Task prompt: Copy out every one of the following entries verbatim, in the order given.

Supplied entries:
□ □ □ □ □

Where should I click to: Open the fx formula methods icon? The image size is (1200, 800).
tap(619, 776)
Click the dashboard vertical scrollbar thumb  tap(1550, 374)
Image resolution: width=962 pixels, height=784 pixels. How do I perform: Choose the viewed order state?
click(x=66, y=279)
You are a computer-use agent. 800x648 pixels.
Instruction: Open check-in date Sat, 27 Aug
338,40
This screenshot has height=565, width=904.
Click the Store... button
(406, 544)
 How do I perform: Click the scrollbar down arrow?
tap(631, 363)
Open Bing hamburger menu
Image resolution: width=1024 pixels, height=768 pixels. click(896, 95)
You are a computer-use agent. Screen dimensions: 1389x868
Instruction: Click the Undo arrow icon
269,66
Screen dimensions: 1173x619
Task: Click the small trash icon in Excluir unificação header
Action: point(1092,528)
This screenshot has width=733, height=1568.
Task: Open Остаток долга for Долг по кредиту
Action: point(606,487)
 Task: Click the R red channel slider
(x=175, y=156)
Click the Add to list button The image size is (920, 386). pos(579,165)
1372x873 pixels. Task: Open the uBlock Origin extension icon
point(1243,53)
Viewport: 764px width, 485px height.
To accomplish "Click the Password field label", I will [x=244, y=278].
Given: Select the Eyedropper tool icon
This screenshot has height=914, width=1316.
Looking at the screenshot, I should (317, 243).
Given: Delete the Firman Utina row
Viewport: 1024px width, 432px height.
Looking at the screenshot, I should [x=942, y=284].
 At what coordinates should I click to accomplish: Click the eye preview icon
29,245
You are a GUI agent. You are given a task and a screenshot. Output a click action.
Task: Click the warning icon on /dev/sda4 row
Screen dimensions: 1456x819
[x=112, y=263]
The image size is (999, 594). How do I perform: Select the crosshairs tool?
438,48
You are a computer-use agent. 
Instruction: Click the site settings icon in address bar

□ □ □ □ □

Result of this task:
Where should I click to: Open the fx formula methods icon? The image size is (1200, 800).
tap(619, 776)
Click the dashboard vertical scrollbar thumb  tap(1550, 374)
Image resolution: width=962 pixels, height=784 pixels. How do I perform: Choose the viewed order state?
click(x=66, y=279)
You are a computer-use agent. 800x648 pixels.
Instruction: Open check-in date Sat, 27 Aug
338,40
This screenshot has height=565, width=904.
Click the Store... button
(406, 544)
 How do I perform: Click the scrollbar down arrow?
tap(631, 363)
Open Bing hamburger menu
Image resolution: width=1024 pixels, height=768 pixels. click(896, 95)
You are a computer-use agent. Screen dimensions: 1389x868
Instruction: Click the Undo arrow icon
269,66
Screen dimensions: 1173x619
Task: Click the small trash icon in Excluir unificação header
Action: point(1092,528)
This screenshot has width=733, height=1568.
Task: Open Остаток долга for Долг по кредиту
Action: point(606,487)
 Task: Click the R red channel slider
(x=175, y=156)
Click the Add to list button The image size is (920, 386). pos(579,165)
1372x873 pixels. Task: Open the uBlock Origin extension icon
point(1243,53)
Viewport: 764px width, 485px height.
To accomplish "Click the Password field label", I will [x=244, y=278].
Given: Select the Eyedropper tool icon
This screenshot has height=914, width=1316.
Looking at the screenshot, I should (317, 243).
Given: Delete the Firman Utina row
Viewport: 1024px width, 432px height.
Looking at the screenshot, I should [x=942, y=284].
 At what coordinates should I click to accomplish: Click the eye preview icon
29,245
You are a GUI agent. You are given a task and a screenshot. Output a click action.
Task: Click the warning icon on /dev/sda4 row
Screen dimensions: 1456x819
[x=112, y=263]
The image size is (999, 594). How do I perform: Select the crosshairs tool?
438,48
You are a computer-use agent. 
Instruction: Click the site settings icon in address bar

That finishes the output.